The generally moribund Australian Press Council, which represents the major print publishers and purports to be “a defender of press freedom”, has also been notably silent on the issue. The Council website claims it “scrutinises legislation, court decisions and any activities of politicians, courts, newspaper proprietors and others that might threaten press freedom. Where appropriate it issues press releases, and makes submissions …” A fortnight after Grubb’s brief arrest it had issued no public statement and a search of its website reveals no mention of the case.
Beyond reproducing a news item about the Grubb affair, the Newspaper Publishers’ Association has also been alarmingly absent from the debate to-date.
If the main media bodies won’t act, who will?
Some commentators argue that the police need to get up-to-date with the realities of social networking, although asking the police to play nice is not going to give reliable, long-lasting comfort to investigative journalists. An editorial in Fairfax newspapers concluded: “The police themselves have acknowledged the challenge the internet represents for them. It is a challenge to lawmakers too.”
But realistically, journalists and their editors must look to their own security and safety.
New technologies such as iPads have enormous benefits but also pose new challenges, not least of them security.
On the positive side, whereas old-fashioned notebooks or recorders contain physically-accessible content, even in shorthand or encrypted files, today’s mobile devices need not even house a physical copy of a reporter’s notes or interviews which authorities can confiscate.
While there is still debate about how safe Cloud computing actually is, properly encrypted data stored in the Cloud or on remote servers is probably more secure than keeping sensitive information on a laptop or iPad.
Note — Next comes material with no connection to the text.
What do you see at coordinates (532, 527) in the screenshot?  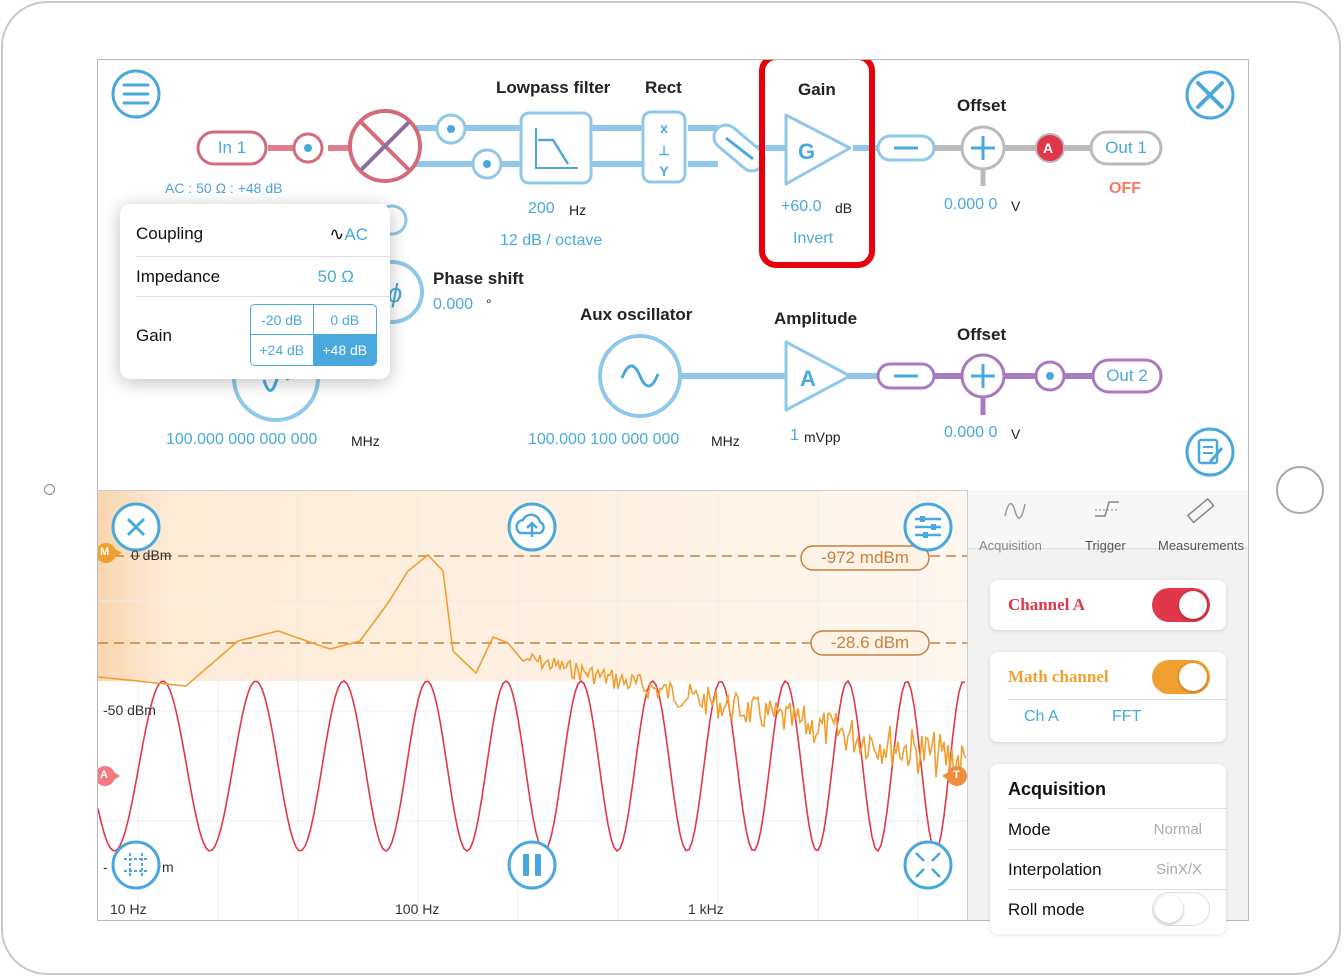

And with the massive computing power available to today’s major media, it is an abrogation of their duty not to have secure remote means of storing their journalists’ work.
That will still not protect the material from a properly obtained and executed subpoena, but at least the police will have to engage with the company’s specialist lawyers before they can access confidential information.
For the rest of us in the informal media economy, necessity and innovation are the best drivers to protect our sources and information, coupled with agility and the ability to forget file names, server addresses and passwords under police pressure.
With the growing acceptance that the Internet and especially social media are moving beyond strict regulation, it is the old established media who have most to fear from inaction over cases such as Ben Grubb.